======== Available data ========
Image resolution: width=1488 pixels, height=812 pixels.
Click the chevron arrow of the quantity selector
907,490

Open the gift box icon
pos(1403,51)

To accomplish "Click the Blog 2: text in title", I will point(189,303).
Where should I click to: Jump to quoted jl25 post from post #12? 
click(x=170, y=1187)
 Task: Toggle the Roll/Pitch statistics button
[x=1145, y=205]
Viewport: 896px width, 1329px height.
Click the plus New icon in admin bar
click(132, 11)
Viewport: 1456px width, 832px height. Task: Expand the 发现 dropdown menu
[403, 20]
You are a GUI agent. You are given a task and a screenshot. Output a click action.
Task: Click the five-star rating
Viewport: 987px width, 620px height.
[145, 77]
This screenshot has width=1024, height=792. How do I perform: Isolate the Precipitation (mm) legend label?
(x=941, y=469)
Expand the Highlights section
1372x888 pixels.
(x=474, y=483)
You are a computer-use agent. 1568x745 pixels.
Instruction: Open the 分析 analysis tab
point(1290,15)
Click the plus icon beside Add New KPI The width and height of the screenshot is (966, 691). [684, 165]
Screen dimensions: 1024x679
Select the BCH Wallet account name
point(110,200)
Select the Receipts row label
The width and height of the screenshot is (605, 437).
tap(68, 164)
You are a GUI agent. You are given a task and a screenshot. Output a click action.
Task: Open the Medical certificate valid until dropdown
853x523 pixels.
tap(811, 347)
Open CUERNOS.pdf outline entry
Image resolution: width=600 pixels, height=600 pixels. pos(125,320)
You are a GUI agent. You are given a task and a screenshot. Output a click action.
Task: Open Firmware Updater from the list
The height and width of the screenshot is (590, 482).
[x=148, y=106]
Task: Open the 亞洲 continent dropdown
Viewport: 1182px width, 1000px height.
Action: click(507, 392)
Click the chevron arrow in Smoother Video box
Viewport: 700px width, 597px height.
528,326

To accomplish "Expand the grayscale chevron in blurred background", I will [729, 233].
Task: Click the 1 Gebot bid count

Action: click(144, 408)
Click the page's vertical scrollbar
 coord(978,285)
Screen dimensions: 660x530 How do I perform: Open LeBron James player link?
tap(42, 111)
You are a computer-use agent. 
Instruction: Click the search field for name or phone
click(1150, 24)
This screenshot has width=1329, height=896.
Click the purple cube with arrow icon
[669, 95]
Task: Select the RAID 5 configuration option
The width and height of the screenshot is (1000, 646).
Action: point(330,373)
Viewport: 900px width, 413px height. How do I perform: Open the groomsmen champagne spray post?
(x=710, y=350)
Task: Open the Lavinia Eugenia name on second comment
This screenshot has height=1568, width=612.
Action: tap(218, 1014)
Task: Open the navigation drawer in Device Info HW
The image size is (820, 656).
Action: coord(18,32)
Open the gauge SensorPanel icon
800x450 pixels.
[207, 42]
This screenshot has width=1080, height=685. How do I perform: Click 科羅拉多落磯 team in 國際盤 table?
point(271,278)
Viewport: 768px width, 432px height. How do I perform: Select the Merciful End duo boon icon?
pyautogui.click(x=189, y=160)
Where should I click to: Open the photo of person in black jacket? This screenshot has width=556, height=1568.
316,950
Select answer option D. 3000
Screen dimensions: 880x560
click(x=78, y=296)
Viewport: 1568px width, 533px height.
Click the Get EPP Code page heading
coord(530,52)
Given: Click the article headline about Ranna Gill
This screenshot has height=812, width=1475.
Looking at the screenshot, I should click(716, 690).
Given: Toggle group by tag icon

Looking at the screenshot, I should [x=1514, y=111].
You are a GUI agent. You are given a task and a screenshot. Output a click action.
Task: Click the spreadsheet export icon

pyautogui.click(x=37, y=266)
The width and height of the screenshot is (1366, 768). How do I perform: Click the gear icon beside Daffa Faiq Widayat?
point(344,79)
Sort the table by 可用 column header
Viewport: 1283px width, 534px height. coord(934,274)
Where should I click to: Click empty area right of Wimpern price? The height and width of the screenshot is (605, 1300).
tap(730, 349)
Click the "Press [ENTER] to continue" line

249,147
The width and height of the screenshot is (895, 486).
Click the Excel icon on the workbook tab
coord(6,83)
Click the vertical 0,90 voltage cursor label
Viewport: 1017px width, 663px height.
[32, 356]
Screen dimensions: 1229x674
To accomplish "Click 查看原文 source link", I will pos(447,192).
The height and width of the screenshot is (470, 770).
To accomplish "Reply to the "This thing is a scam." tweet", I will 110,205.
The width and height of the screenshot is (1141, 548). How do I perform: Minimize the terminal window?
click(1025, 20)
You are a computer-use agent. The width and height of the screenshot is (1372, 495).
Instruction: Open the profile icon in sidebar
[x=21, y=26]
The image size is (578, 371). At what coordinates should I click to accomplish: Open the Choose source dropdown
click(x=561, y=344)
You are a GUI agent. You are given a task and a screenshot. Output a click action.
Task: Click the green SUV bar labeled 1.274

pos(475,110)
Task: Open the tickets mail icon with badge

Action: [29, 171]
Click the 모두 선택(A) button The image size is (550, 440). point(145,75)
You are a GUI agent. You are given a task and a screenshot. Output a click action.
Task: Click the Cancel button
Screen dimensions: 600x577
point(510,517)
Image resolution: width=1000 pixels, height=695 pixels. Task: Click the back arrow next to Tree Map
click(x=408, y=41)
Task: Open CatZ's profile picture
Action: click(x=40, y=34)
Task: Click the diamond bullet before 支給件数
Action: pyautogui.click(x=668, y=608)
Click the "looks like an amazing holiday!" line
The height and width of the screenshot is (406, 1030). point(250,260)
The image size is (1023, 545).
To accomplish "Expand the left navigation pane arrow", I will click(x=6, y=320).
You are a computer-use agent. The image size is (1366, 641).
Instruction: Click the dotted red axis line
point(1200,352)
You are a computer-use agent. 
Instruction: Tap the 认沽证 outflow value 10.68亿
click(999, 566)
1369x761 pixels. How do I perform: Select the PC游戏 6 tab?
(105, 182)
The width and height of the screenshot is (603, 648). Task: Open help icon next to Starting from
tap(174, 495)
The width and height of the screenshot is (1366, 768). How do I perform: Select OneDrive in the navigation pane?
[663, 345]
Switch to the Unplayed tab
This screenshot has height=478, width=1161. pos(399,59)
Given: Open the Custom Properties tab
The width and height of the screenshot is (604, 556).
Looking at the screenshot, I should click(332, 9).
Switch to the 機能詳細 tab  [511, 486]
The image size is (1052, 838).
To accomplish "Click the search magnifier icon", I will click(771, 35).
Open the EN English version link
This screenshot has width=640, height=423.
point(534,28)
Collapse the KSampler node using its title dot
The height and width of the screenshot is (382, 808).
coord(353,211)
========
Print all records shown above, word for word.

Image resolution: width=1488 pixels, height=812 pixels.
Click the chevron arrow of the quantity selector
907,490

Open the gift box icon
pos(1403,51)

To accomplish "Click the Blog 2: text in title", I will point(189,303).
Where should I click to: Jump to quoted jl25 post from post #12? 
click(x=170, y=1187)
 Task: Toggle the Roll/Pitch statistics button
[x=1145, y=205]
Viewport: 896px width, 1329px height.
Click the plus New icon in admin bar
click(132, 11)
Viewport: 1456px width, 832px height. Task: Expand the 发现 dropdown menu
[403, 20]
You are a GUI agent. You are given a task and a screenshot. Output a click action.
Task: Click the five-star rating
Viewport: 987px width, 620px height.
[145, 77]
This screenshot has width=1024, height=792. How do I perform: Isolate the Precipitation (mm) legend label?
(x=941, y=469)
Expand the Highlights section
1372x888 pixels.
(x=474, y=483)
You are a computer-use agent. 1568x745 pixels.
Instruction: Open the 分析 analysis tab
point(1290,15)
Click the plus icon beside Add New KPI The width and height of the screenshot is (966, 691). [684, 165]
Screen dimensions: 1024x679
Select the BCH Wallet account name
point(110,200)
Select the Receipts row label
The width and height of the screenshot is (605, 437).
tap(68, 164)
You are a GUI agent. You are given a task and a screenshot. Output a click action.
Task: Open the Medical certificate valid until dropdown
853x523 pixels.
tap(811, 347)
Open CUERNOS.pdf outline entry
Image resolution: width=600 pixels, height=600 pixels. pos(125,320)
You are a GUI agent. You are given a task and a screenshot. Output a click action.
Task: Open Firmware Updater from the list
The height and width of the screenshot is (590, 482).
[x=148, y=106]
Task: Open the 亞洲 continent dropdown
Viewport: 1182px width, 1000px height.
Action: click(507, 392)
Click the chevron arrow in Smoother Video box
Viewport: 700px width, 597px height.
528,326

To accomplish "Expand the grayscale chevron in blurred background", I will [729, 233].
Task: Click the 1 Gebot bid count

Action: click(144, 408)
Click the page's vertical scrollbar
 coord(978,285)
Screen dimensions: 660x530 How do I perform: Open LeBron James player link?
tap(42, 111)
You are a computer-use agent. 
Instruction: Click the search field for name or phone
click(1150, 24)
This screenshot has width=1329, height=896.
Click the purple cube with arrow icon
[669, 95]
Task: Select the RAID 5 configuration option
The width and height of the screenshot is (1000, 646).
Action: point(330,373)
Viewport: 900px width, 413px height. How do I perform: Open the groomsmen champagne spray post?
(x=710, y=350)
Task: Open the Lavinia Eugenia name on second comment
This screenshot has height=1568, width=612.
Action: tap(218, 1014)
Task: Open the navigation drawer in Device Info HW
The image size is (820, 656).
Action: coord(18,32)
Open the gauge SensorPanel icon
800x450 pixels.
[207, 42]
This screenshot has width=1080, height=685. How do I perform: Click 科羅拉多落磯 team in 國際盤 table?
point(271,278)
Viewport: 768px width, 432px height. How do I perform: Select the Merciful End duo boon icon?
pyautogui.click(x=189, y=160)
Where should I click to: Open the photo of person in black jacket? This screenshot has width=556, height=1568.
316,950
Select answer option D. 3000
Screen dimensions: 880x560
click(x=78, y=296)
Viewport: 1568px width, 533px height.
Click the Get EPP Code page heading
coord(530,52)
Given: Click the article headline about Ranna Gill
This screenshot has height=812, width=1475.
Looking at the screenshot, I should click(716, 690).
Given: Toggle group by tag icon

Looking at the screenshot, I should [x=1514, y=111].
You are a GUI agent. You are given a task and a screenshot. Output a click action.
Task: Click the spreadsheet export icon

pyautogui.click(x=37, y=266)
The width and height of the screenshot is (1366, 768). How do I perform: Click the gear icon beside Daffa Faiq Widayat?
point(344,79)
Sort the table by 可用 column header
Viewport: 1283px width, 534px height. coord(934,274)
Where should I click to: Click empty area right of Wimpern price? The height and width of the screenshot is (605, 1300).
tap(730, 349)
Click the "Press [ENTER] to continue" line

249,147
The width and height of the screenshot is (895, 486).
Click the Excel icon on the workbook tab
coord(6,83)
Click the vertical 0,90 voltage cursor label
Viewport: 1017px width, 663px height.
[32, 356]
Screen dimensions: 1229x674
To accomplish "Click 查看原文 source link", I will pos(447,192).
The height and width of the screenshot is (470, 770).
To accomplish "Reply to the "This thing is a scam." tweet", I will 110,205.
The width and height of the screenshot is (1141, 548). How do I perform: Minimize the terminal window?
click(1025, 20)
You are a computer-use agent. The width and height of the screenshot is (1372, 495).
Instruction: Open the profile icon in sidebar
[x=21, y=26]
The image size is (578, 371). At what coordinates should I click to accomplish: Open the Choose source dropdown
click(x=561, y=344)
You are a GUI agent. You are given a task and a screenshot. Output a click action.
Task: Click the green SUV bar labeled 1.274

pos(475,110)
Task: Open the tickets mail icon with badge

Action: [29, 171]
Click the 모두 선택(A) button The image size is (550, 440). point(145,75)
You are a GUI agent. You are given a task and a screenshot. Output a click action.
Task: Click the Cancel button
Screen dimensions: 600x577
point(510,517)
Image resolution: width=1000 pixels, height=695 pixels. Task: Click the back arrow next to Tree Map
click(x=408, y=41)
Task: Open CatZ's profile picture
Action: click(x=40, y=34)
Task: Click the diamond bullet before 支給件数
Action: pyautogui.click(x=668, y=608)
Click the "looks like an amazing holiday!" line
The height and width of the screenshot is (406, 1030). point(250,260)
The image size is (1023, 545).
To accomplish "Expand the left navigation pane arrow", I will click(x=6, y=320).
You are a computer-use agent. The image size is (1366, 641).
Instruction: Click the dotted red axis line
point(1200,352)
You are a computer-use agent. 
Instruction: Tap the 认沽证 outflow value 10.68亿
click(999, 566)
1369x761 pixels. How do I perform: Select the PC游戏 6 tab?
(105, 182)
The width and height of the screenshot is (603, 648). Task: Open help icon next to Starting from
tap(174, 495)
The width and height of the screenshot is (1366, 768). How do I perform: Select OneDrive in the navigation pane?
[663, 345]
Switch to the Unplayed tab
This screenshot has height=478, width=1161. pos(399,59)
Given: Open the Custom Properties tab
The width and height of the screenshot is (604, 556).
Looking at the screenshot, I should click(332, 9).
Switch to the 機能詳細 tab  [511, 486]
The image size is (1052, 838).
To accomplish "Click the search magnifier icon", I will click(771, 35).
Open the EN English version link
This screenshot has width=640, height=423.
point(534,28)
Collapse the KSampler node using its title dot
The height and width of the screenshot is (382, 808).
coord(353,211)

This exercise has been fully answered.